Republic of the Philippines
SUPREME COURT
Manila
EN BANC
G.R. No. 1127 April 28, 1903
THE UNITED STATES, complainant-appellee,
vs.
BIAN JENG, defendant-appellant.
Francisco Rodriguez for appellant.
Solicitor-General Araneta for appellee.
LADD, J.:
Bian Jeng was convicted of cocheco in the municipal court for the north of Manila. He appealed to the Court of First Instance, and was again convicted. He then appealed to this court. The Government now moves that the appeal be dismissed, on the ground that no appeal lies from a judgment of the Court of First Instance of Manila rendered in an appeal from a municipal court, except in cases involving the validity or constitutionality of a statute, and that the present is not one of the excepted cases.
An examination of the record shows that no question is raised in this case as to the constitutionality or validity of any statute. It is not claimed that the article of the Code under which the conviction was had is invalid or unconstitutional, but only that the evidence fails to show the commission of the offense punished by that article.

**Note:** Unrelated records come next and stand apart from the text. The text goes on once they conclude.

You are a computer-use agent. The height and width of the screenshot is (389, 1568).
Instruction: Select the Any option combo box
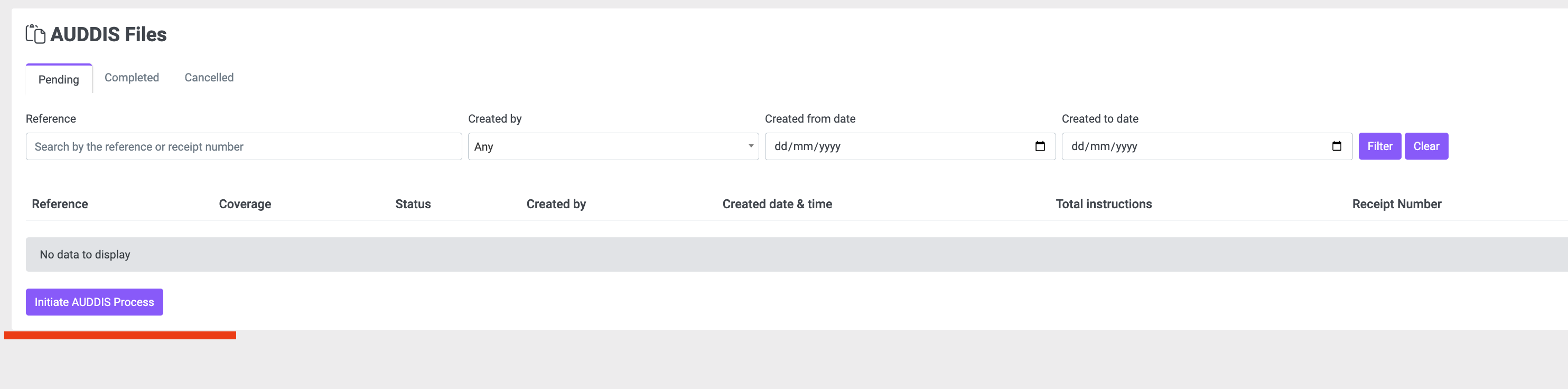tap(613, 146)
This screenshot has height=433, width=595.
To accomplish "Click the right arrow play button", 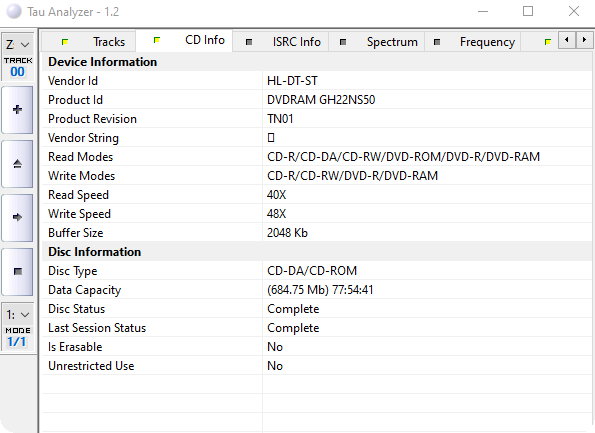I will point(17,217).
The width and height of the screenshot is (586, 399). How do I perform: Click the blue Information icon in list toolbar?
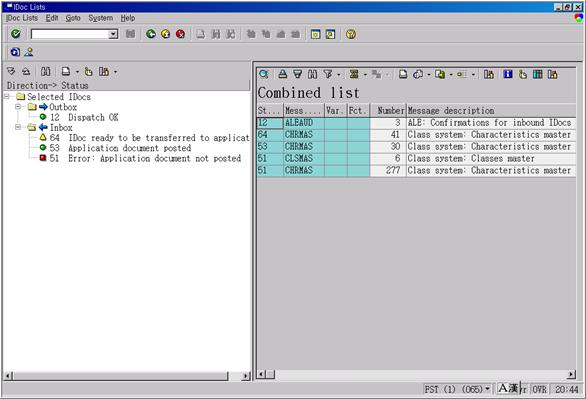508,74
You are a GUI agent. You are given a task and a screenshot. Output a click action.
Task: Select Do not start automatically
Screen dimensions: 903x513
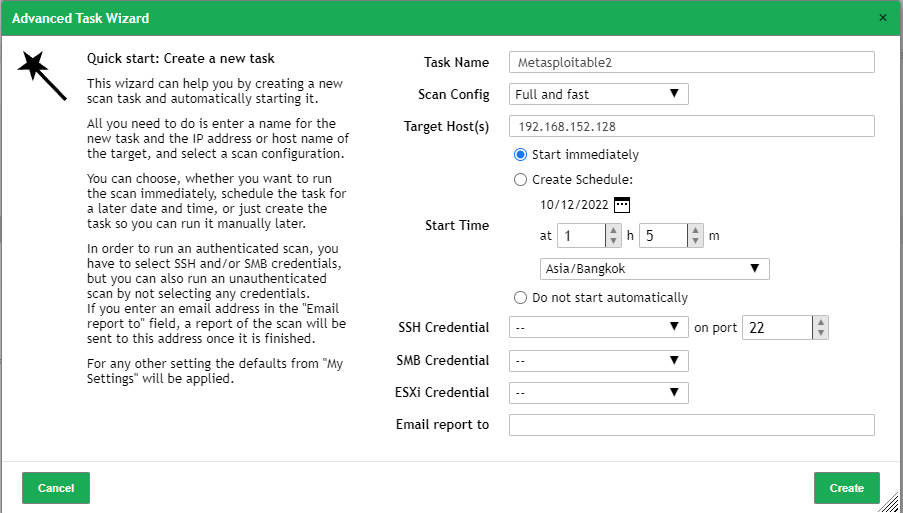click(520, 298)
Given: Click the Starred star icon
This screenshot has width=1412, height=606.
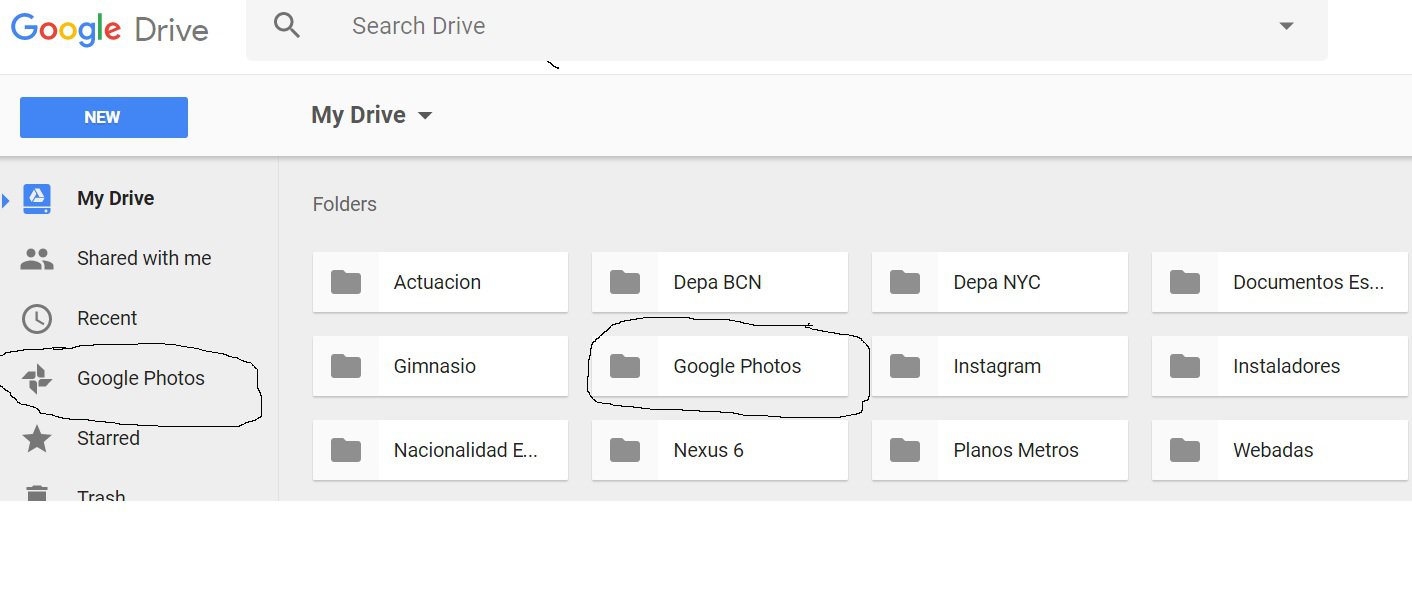Looking at the screenshot, I should coord(37,439).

The appellate jurisdiction conferred upon this court by Act No. 136 of the Commission is identical, as respects criminal cases, with that possessed under General Orders, No. 58, by preexisting Supreme Court. General Orders, No. 58, section 43, provides generally that "from all final judgments of the Courts of First Instance, or courts of similar jurisdiction, and in all cases in which the law now provides for appeals from said courts, an appeal may be taken to the Supreme Court as hereinafter prescribed." It then goes on to except from this general provision judgments rendered in appeals taken "from the final judgments of justices of the peace in criminal cases to the courts of the next superior grade," and it then excepts from this exception "cases involving the validity or constitutionality of a statute, wherein appeal may be made to the Supreme Court."
The courts of justices of the peace in the city of Manila, which by section 69 of Act No. 136 had been continued as theretofore organized, were abolished by Act No. 183 (sec. 44), and the same Act (sec. 40) provision was made for the organization of municipal courts for the city of Manila, and they were given jurisdiction over offenses where "the maximum punishment is by imprisonment for not more than six months, or a fine of not more than one hundred dollars, or both," which was the same as that previously possessed by the courts of justices of the peace. (G. O., 58, s. 108; Act No. 136, sec. 56 par. 6.)

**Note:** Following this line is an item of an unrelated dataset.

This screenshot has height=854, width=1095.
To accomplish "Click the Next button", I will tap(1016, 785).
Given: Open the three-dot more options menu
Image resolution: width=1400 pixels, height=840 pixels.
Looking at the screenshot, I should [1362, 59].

There is some force in the argument that, as the courts of justices of the peace of Manila have been abolished, and as the municipal courts were not expressly substituted in their place, and as the subject of appeals from municipal courts was expressly regulated in the Act creating those courts (Act No. 183, sec. 42), all that part of General Orders, No. 58, section 43, which relates to appeals from justices of the peace of Courts of First Instance must be regarded as having been repealed so far as respects the city of Manila, leaving the general provision of that section giving the right of appeal "from all final judgments of the Courts of First Instance," in force, and without limitations or exceptions.
We are, however, on the whole, of opinion, having regard to the fact that the jurisdiction conferred upon the municipal courts of Manila was the same as that of justice courts in criminal cases, that the intention of the Commission was to preserve the limitation upon the right of appeal in cases originating in the municipal courts which had previously existed as respects the same class of cases originating in the justice courts. This limitation would continue to exist with reference to justices' courts outside of Manila, and it is not probable that it was the legislative intention to establish a difference in this respect between cases appealed from the inferior criminal tribunals of that city and those appealed from tribunals of the same grade in other parts of the Archipelago.
The appeal is dismissed, with costs.
Arellano, C.J., Torres, Cooper, Willard and Mapa, JJ., concur.
McDonough, J., did not sit in this case.